By Ali Wallace and fellow developers Barkha Sinha and Mubeen Mohamad.

Back in 2016, I decided to go back to school to get my undergrad in computer science at the University of Kentucky. I didn't know much about coding at the time. I'd worked with someone in the Navy who had written a Python script to auto-generate reports, and it hit me—this was a skill I'd need no matter where I went. Even if my primary role wasn’t developing software, the technology would certainly give me an edge.

While I was there, I heard the same joke on repeat: a degree in computer science is really just a degree in googling.

They weren't wrong. Development is research-intensive because every problem has a multitude of viable solutions. The real skill is finding the best one for your use case—or at least one that works if you're under pressure. You're constantly hunting through Stack Overflow, pulling up answers from a decade ago, watching YouTube tutorials, and piecing together something that fits your specific situation.

Then AI came along.

Now I give Claude my problem, and it spits out a coded solution. I don't have to dig through forums or watch tutorials. The googling part—that entire research phase that used to consume hours of a developer's day—it's just gone.

But there’s a line we can’t cross: we can't hand everything over to AI, no matter how useful it's becoming. It isn’t a person. As developers, we're still accountable for how the end user experiences what we build. And no AI model can fully account for that human context—at least not yet.

So I asked some fellow developers at Nymbl how their day-to-day work has actually changed. What's different compared to five years ago? Where are they spending their time now? And what do they expect the landscape to look like in 2031? Here's what I learned. 

How Our Day-to-Day Work Has Changed

Five years ago, a massive portion of a lead developer's day was spent in a continuous loop of manual tasks—research, experimentation, iteration. Writing boilerplate code, looking up syntax, configuring routing, mapping data structures, and creating standard unit tests—all of it was largely manual effort. If you wanted to build a new internal tool or stand up a prototype, you built it piece by piece.

Today? Much of that effort has been compressed dramatically.

Barkha Sinha, who works with AI coding tools daily, put it simply: "The work hasn't disappeared, it has evolved." She's still doing the same job—now she's solving more problems in the same amount of time.
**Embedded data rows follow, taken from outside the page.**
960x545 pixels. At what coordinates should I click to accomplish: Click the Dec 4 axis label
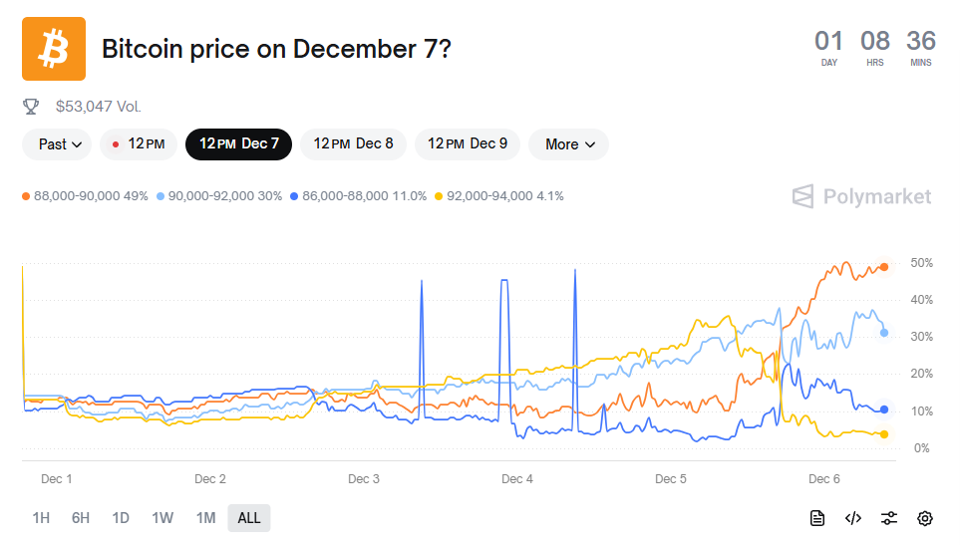[x=517, y=479]
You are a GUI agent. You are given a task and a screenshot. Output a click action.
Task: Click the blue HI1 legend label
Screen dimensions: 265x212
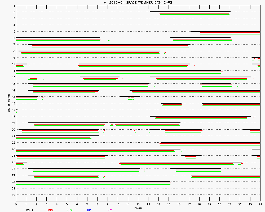point(89,210)
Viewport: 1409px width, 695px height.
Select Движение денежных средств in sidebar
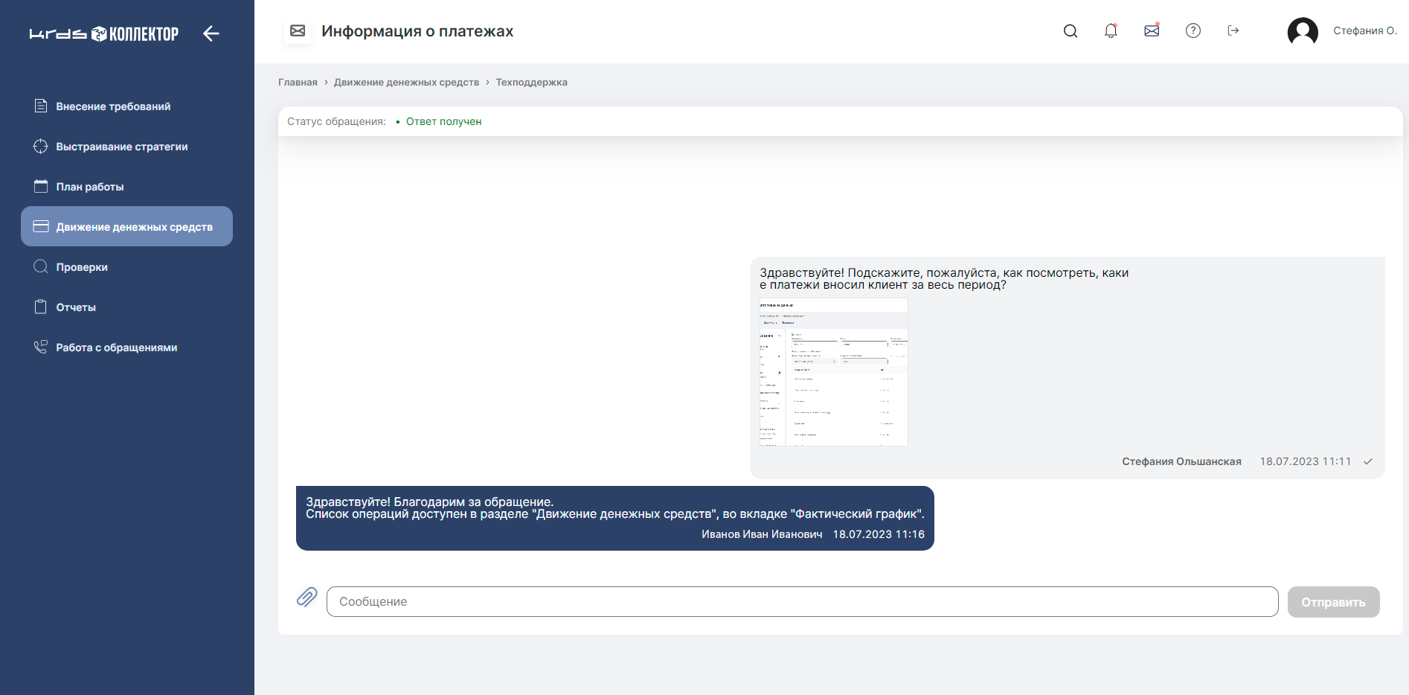tap(134, 227)
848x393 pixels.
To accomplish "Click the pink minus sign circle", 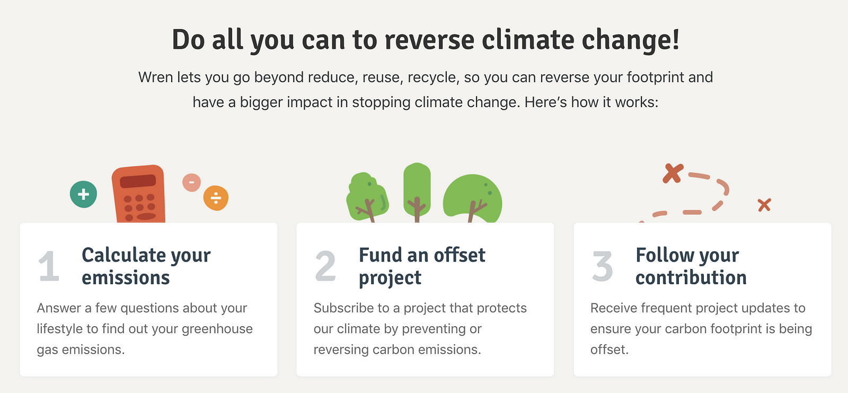I will tap(191, 182).
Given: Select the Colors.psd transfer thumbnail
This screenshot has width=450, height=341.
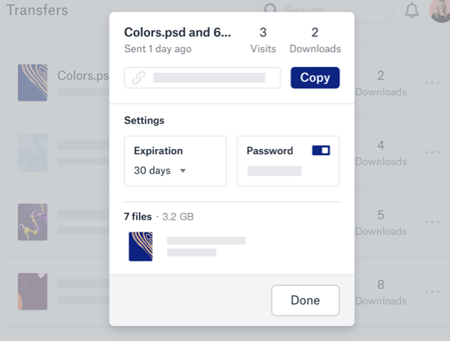Looking at the screenshot, I should click(33, 83).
Mubeen Mohamed describes a similar shift: "I now spend more time understanding requirements, reviewing AI-generated solutions, improving business logic, and focusing on problem-solving." The shift is real—less time on execution mechanics and the grunt work, more time on thinking about what actually matters and drives outcomes.

Looking ahead to 2031, the trajectory is clear. Development is moving toward a model where engineers will work more as solution architects and reviewers— setting direction, evaluating output, and ensuring AI tools build the right things reliably. The human skills that matter most—critical thinking, system design, communication, validation—are only becoming more important.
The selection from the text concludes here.